Denoising Diffusion Codebook Models

Updated 21 March 2026

DDCMs are generative and compression frameworks that discretize the stochastic noise in diffusion models using fixed Gaussian codebooks.
They leverage deterministic codeword selection to optimize residual reduction for high-fidelity image reconstruction and conditional tasks.
Turbo-DDCM and gDDCM variants enhance efficiency and applicability, achieving state-of-the-art trade-offs in perceptual image compression.

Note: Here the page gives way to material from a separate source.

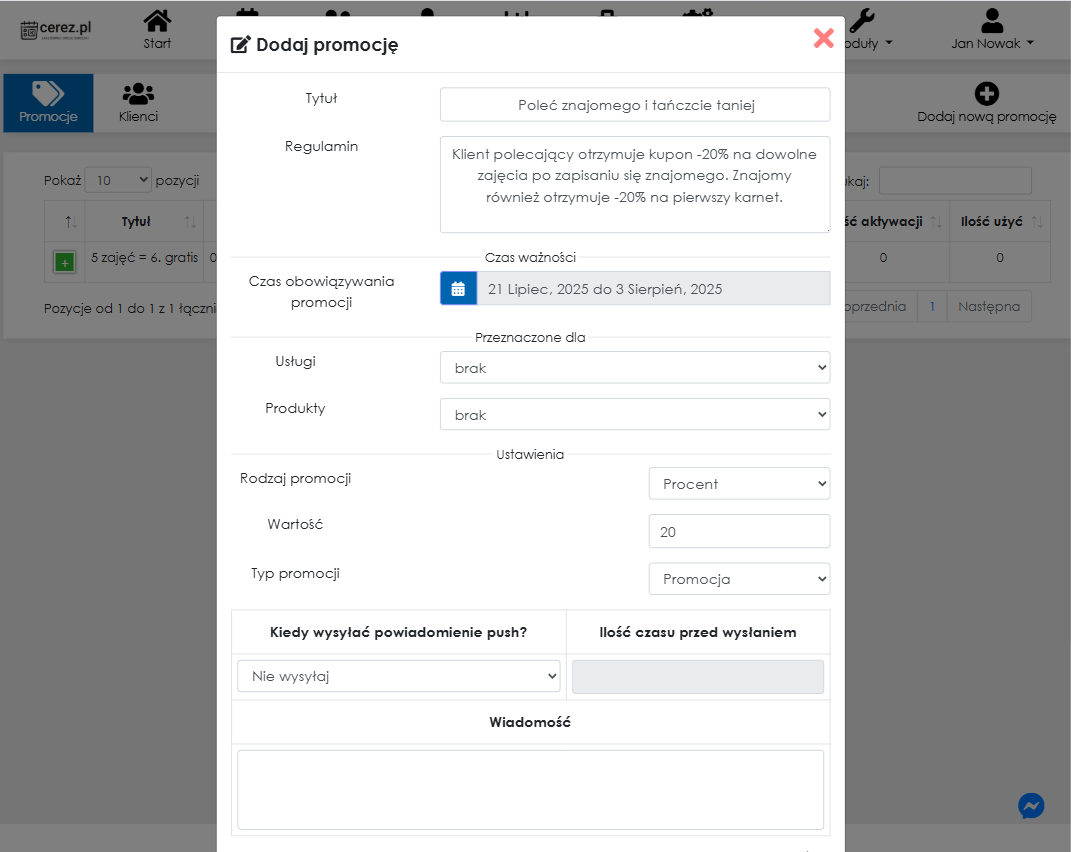
Task: Expand the Usługi dropdown
Action: 634,368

Denoising Diffusion Codebook Models (DDCMs) are a class of generative and compression frameworks that discretize the stochasticity of denoising diffusion models using finite, reproducible codebooks of Gaussian noise vectors. DDCMs simultaneously enable lossless mapping between bitstreams and high-quality images, with applications in perceptual image compression, compressed sample generation, and conditional inverse problems. Recent advances include highly efficient variants (Turbo-DDCM), generalizations across diffusion families (gDDCM), and integration with conditional and region-prioritized sampling.

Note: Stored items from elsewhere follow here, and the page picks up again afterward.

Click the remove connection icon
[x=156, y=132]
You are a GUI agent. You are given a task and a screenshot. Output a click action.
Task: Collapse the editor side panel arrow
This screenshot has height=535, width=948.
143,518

1. The DDCM Framework: Discretizing Diffusion Sampling

Denoising Diffusion Probabilistic Models (DDPMs) establish a Markov chain $x_0 \to x_1 \to \dots \to x_T$ where each step injects additive Gaussian noise:

$q(x_t\mid x_{t-1}) = \mathcal N \left( x_t ; \sqrt{\alpha_t}x_{t-1}, (1-\alpha_t)\mathbf I \right)$

The reverse process is learned via a neural denoiser or score model, with the canonical form: $x_{t-1} = \mu_\theta(x_t, t) + \sigma_t z_t, \quad z_t\sim\mathcal N(0,I)$ DDCMs replace the standard Gaussian samples $z_t$ with elements from a finite codebook $C_t = [c_t^{(1)}, \dots, c_t^{(K)}]$ , $c_t^{(k)}\sim\mathcal N(0,I)$ , chosen deterministically according to the current reverse path and potentially a target reconstruction $x_0$ (Ohayon et al., 3 Feb 2025, Vaisman et al., 9 Nov 2025). The update thus becomes: $x_{t-1} = \mu_\theta(x_t, t) + \sigma_t c_t^{(k_t)}, \quad k_t \in \{1,\dots, K\}$ The full trajectory is losslessly specified by the index sequence $\{k_2,\dots,k_T\}$ , yielding a constant-bits-per-pixel (BPP) discrete encoding: $\mathrm{BPP}_{\mathrm{DDCM}} = \frac{(T-1) \lceil \log_2 K \rceil}{\#\mathrm{pixels}}$ The encoder and decoder share the same codebooks and neural denoiser, ensuring reproducibility from the compressed stream.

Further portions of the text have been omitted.